Title: vertigo, part i/ii
Fandom: infinite
Pairing: woogyu (woohyun/sunggyu) + implied jongkey, kiwoon, 91line, dooseob
Word count: ~10,000, ARGH
Rating: PG-13 // warnings: mentions of (unfulfilled) suicide
Summary: when it seems like everything in woohyuns life is over, a third year named kim sunggyu shows him what it means to live.
A/N: um i dont really know what to say?? i have a lot of woogyu feels and infinite feels in general, so the first fic on my fic comm will be for infinite ^__^;;;; this is also my first fic for infinite, which i regret because this was painfully long :| idk what my problem is, the other infinite fic im duking out is super duper long too. why.
countless thanks to my one and only iliaccrests for holding my hand and tugging me along for this fic! and so much love i have no words to canttakeabreath for saving me against that monster called html. ♥



vertigo

[1] ❝You will only make it harder for me.❞

The metal of the railing along the length of the rooftop is cold and hostile against his palms, and Woohyun is almost sorry that this will be the last sensation he will ever feel.

He won’t be the first student of Seoul’s most famous fine arts university to decide to pursue their end like this on top of the North dorm, especially among the music department. The finest minds cave the fastest and the easiest. With the pressure and expectations and competition mounted so high here, most parents refuse their children’s dreams, steering them away from the Korea National University of Arts and the career paths an education from this school presents. But Woohyun could never survive with a respectable job like engineering or law, nor can he survive any longer here either.

It’s silly how conscious of his body he is now that he has chosen to leave it. Maybe it’s just his imagination, but he can feel every shift and pull of his lean muscles, every nerve ending sparking as if they, too, know it’s over.

He pauses with one leg hoisted over the bar, inhaling the air that can only be so clean around Seoul this high up. It’s painfully sweet despite the bite of cold that stings slightly in his expanding lungs. But besides the chill, he picked a nice day to die; the sky is the most wistful, clear blue he has seen in a long time, completely free of clouds save a tiny wisp too close to the sun to look at comfortably.
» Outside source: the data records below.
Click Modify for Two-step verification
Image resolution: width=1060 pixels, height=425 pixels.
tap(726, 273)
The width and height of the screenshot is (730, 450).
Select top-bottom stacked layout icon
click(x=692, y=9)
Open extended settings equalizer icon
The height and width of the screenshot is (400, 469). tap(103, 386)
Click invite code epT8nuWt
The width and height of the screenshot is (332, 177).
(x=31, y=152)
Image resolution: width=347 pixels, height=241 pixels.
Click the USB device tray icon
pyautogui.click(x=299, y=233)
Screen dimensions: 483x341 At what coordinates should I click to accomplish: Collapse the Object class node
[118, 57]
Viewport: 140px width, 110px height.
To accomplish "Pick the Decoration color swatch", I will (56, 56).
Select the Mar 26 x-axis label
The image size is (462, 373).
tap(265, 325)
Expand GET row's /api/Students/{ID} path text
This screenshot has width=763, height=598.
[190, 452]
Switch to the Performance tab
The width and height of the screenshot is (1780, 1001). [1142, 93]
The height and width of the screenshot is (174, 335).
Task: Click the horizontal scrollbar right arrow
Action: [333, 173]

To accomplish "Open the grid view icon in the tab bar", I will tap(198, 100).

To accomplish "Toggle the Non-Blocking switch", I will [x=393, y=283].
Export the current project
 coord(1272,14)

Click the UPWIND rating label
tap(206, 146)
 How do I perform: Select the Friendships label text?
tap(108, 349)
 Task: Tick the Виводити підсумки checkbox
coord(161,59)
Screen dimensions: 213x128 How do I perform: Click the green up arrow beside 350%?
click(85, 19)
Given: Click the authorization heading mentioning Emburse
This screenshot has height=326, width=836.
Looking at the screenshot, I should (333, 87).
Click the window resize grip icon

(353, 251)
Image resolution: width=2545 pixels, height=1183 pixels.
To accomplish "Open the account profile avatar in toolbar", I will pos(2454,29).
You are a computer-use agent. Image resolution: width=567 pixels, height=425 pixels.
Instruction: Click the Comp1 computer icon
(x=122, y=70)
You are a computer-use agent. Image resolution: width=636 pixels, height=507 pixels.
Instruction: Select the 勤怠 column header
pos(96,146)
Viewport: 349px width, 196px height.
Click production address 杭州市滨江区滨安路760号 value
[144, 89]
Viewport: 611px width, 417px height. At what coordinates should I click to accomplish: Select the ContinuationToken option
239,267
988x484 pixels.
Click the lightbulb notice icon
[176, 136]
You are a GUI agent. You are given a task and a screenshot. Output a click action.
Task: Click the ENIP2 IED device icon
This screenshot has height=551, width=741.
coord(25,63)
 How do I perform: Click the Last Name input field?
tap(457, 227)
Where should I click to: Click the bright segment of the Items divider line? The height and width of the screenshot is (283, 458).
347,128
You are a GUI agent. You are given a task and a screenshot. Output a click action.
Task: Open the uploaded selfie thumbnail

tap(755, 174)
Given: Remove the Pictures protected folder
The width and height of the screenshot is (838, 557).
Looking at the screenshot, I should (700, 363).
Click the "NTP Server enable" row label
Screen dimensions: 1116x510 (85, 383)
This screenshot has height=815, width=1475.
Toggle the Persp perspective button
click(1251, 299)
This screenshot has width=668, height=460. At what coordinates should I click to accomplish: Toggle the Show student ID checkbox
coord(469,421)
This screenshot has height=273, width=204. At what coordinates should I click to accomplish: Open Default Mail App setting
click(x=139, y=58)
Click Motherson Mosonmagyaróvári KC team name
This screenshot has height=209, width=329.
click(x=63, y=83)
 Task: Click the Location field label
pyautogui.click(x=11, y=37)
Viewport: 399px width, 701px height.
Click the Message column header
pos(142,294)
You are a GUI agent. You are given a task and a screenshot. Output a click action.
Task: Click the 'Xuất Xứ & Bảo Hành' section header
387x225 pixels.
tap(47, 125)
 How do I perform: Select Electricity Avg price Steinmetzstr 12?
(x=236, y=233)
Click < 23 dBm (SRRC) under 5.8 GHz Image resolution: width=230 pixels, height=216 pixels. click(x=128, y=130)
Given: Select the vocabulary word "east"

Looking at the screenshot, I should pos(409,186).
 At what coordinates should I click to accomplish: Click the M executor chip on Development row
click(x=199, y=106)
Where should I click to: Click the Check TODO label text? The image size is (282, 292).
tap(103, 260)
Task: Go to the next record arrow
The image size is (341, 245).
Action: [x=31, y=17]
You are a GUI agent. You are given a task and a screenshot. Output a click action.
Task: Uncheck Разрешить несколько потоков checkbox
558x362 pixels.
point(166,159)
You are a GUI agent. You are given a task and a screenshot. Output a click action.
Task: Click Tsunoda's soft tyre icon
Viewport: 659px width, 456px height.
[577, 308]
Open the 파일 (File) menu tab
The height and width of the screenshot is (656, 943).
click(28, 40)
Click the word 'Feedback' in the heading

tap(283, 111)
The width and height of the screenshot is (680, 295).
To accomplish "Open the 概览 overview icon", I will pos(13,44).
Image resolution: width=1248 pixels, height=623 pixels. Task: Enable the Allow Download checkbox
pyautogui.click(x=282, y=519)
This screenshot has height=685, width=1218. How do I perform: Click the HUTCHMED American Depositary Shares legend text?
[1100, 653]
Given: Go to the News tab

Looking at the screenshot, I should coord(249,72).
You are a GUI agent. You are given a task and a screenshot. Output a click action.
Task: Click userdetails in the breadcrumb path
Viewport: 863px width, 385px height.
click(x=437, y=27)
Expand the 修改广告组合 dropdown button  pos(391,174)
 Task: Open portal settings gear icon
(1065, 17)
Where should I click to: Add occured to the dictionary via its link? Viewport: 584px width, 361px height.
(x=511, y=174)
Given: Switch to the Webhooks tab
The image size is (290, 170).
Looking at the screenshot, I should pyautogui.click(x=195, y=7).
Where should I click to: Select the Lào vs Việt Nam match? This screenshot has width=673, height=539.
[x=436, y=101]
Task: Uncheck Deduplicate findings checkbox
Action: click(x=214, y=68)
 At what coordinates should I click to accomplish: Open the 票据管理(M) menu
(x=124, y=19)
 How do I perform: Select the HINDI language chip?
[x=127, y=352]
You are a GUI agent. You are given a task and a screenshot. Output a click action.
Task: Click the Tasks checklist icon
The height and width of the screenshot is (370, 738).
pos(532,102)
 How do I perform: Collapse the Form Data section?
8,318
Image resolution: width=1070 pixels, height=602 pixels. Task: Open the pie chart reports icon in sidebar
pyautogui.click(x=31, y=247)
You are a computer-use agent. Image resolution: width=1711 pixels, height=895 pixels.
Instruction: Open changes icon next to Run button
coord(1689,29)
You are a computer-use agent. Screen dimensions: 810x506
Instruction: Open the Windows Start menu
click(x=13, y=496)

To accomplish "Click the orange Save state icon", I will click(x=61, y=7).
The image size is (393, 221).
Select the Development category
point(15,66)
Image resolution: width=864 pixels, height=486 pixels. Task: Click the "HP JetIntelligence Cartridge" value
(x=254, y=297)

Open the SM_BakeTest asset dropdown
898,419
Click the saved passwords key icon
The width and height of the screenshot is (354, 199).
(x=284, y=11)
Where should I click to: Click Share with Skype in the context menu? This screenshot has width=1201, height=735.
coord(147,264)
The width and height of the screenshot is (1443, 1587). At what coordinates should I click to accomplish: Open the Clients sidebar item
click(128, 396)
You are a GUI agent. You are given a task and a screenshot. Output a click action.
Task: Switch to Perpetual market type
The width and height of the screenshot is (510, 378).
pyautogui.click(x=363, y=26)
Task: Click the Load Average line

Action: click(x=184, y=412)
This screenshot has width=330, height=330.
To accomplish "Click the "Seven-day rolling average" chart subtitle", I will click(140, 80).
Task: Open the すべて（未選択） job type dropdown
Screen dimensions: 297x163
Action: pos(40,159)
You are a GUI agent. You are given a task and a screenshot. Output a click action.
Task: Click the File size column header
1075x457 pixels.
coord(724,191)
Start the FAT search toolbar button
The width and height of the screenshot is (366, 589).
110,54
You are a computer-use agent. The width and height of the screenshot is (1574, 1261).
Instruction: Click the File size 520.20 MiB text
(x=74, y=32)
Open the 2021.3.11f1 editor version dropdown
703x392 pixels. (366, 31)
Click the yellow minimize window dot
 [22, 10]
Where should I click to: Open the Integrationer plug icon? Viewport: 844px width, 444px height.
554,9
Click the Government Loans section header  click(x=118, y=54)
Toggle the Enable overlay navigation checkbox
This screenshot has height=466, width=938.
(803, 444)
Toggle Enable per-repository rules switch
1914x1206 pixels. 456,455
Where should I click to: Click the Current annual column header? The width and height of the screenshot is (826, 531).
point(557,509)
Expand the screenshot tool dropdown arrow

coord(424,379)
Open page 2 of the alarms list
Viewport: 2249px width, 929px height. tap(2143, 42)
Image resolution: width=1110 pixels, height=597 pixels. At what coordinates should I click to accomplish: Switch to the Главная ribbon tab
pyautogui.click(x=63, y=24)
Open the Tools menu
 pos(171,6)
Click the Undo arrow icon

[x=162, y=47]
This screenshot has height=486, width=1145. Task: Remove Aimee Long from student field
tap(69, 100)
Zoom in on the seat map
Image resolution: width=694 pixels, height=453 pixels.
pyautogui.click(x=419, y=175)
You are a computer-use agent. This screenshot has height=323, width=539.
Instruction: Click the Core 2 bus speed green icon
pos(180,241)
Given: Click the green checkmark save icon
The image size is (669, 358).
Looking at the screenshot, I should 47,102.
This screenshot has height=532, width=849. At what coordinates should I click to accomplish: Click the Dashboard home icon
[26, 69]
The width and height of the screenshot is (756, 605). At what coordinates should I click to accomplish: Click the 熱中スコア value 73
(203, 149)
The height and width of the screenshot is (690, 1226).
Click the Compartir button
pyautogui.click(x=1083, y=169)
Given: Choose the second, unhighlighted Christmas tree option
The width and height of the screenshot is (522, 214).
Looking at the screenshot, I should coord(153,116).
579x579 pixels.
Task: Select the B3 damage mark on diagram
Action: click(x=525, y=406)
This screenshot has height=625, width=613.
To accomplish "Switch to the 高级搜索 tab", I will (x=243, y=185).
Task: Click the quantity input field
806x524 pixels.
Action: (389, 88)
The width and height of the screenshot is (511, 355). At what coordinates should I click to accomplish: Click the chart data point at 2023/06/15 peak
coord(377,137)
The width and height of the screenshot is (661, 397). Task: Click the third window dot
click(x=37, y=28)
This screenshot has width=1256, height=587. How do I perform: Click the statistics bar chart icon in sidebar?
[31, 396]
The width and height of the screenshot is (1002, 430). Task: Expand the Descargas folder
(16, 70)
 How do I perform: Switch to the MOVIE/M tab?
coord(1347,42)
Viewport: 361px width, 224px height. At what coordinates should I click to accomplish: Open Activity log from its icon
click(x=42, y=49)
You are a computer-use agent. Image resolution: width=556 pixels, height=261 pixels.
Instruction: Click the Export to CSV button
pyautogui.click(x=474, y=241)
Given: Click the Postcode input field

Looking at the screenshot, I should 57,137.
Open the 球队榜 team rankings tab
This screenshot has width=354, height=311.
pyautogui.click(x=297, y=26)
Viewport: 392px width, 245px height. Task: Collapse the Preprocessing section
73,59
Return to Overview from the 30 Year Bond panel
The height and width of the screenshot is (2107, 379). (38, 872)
The burn in his eyes is almost relief.

He loves to sing, still. He knows that. He knows music has been a big part of him ever since he was young, but maybe picking a hobby as his lifestyle was a bad idea. However true it may be that he’s never been happier in vocal classes than anywhere else, clutching sheet music like a lifeline and letting the printed black notes take him somewhere that no transportation on Earth can offer, no matter how much work and fighting it took to make it into this school in the first place, the music is leaving him. So he’s leaving too.

Hitching his other leg over the rail now, he’s overwhelmed by fear, excitement, and determination. It’ll be better next time around. He’ll try again, harder, and try not to disappoint his parents and teachers so badly. Next time, he’ll make more friends to hold him down, maybe even try to fall in love properly.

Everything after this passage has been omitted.